DIRECTIONS >> Rewrite the lines of the data from the one containing "The image size is (850, 478)." through the one containing "Looking at the screenshot, I should click(x=492, y=135).", inclusive, as a JSON list of strings, one string per line, skipping blank lines.

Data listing
────────────────────────────────────────

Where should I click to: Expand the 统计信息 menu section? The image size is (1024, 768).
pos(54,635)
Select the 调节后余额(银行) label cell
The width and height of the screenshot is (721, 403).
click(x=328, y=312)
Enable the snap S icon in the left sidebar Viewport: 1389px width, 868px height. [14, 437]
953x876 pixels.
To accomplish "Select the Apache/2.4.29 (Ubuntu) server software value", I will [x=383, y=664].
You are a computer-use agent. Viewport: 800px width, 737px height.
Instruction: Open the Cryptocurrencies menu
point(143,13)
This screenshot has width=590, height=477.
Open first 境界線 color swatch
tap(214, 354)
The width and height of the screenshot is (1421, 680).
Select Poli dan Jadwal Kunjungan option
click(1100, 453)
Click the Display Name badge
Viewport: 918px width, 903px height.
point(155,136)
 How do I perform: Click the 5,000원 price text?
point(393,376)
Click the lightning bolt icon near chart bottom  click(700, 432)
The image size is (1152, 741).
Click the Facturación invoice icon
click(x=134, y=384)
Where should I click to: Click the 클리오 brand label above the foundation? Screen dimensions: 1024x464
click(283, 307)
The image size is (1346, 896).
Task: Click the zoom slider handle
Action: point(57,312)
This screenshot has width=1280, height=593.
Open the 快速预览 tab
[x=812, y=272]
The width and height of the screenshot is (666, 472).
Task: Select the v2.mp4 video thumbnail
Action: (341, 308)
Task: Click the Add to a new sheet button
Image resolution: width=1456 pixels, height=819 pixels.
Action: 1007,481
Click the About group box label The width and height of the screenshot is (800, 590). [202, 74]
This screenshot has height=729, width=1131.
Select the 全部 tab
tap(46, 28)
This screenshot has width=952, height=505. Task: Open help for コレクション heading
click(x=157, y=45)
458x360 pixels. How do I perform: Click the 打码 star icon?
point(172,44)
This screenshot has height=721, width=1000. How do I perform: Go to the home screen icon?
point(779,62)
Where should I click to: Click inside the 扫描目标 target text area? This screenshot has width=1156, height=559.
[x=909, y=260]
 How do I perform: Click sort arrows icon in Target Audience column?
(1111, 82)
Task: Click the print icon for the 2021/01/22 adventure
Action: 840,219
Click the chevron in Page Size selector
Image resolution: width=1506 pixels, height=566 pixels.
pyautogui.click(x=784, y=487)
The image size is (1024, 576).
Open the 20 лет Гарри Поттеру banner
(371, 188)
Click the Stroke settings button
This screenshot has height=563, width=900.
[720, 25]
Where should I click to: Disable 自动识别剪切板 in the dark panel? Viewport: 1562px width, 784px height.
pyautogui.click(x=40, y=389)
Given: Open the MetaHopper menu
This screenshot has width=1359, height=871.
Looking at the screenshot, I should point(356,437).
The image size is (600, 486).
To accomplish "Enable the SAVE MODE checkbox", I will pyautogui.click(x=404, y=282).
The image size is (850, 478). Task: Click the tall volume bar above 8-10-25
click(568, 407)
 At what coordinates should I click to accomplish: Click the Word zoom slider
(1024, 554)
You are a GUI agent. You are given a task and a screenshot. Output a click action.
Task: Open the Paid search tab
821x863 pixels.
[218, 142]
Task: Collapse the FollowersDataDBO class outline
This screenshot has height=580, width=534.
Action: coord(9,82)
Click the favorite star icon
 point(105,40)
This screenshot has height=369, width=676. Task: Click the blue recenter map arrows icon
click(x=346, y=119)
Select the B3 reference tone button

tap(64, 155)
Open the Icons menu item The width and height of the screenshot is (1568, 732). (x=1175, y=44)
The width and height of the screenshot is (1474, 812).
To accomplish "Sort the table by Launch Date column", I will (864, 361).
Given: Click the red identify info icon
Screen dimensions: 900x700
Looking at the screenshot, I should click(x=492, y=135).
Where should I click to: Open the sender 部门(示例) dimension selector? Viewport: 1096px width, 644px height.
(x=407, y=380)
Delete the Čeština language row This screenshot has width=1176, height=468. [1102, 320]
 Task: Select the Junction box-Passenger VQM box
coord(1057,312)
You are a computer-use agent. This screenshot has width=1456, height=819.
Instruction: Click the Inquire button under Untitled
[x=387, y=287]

────────────────────────────────────────

SOLUTION FOR THIS TASK >>
[
  "The image size is (850, 478). Task: Click the tall volume bar above 8-10-25",
  "click(568, 407)",
  " At what coordinates should I click to accomplish: Click the Word zoom slider",
  "(1024, 554)",
  "You are a GUI agent. You are given a task and a screenshot. Output a click action.",
  "Task: Open the Paid search tab",
  "821x863 pixels.",
  "[218, 142]",
  "Task: Collapse the FollowersDataDBO class outline",
  "This screenshot has height=580, width=534.",
  "Action: coord(9,82)",
  "Click the favorite star icon",
  " point(105,40)",
  "This screenshot has height=369, width=676. Task: Click the blue recenter map arrows icon",
  "click(x=346, y=119)",
  "Select the B3 reference tone button",
  "tap(64, 155)",
  "Open the Icons menu item The width and height of the screenshot is (1568, 732). (x=1175, y=44)",
  "The width and height of the screenshot is (1474, 812).",
  "To accomplish \"Sort the table by Launch Date column\", I will (864, 361).",
  "Given: Click the red identify info icon",
  "Screen dimensions: 900x700",
  "Looking at the screenshot, I should click(x=492, y=135)."
]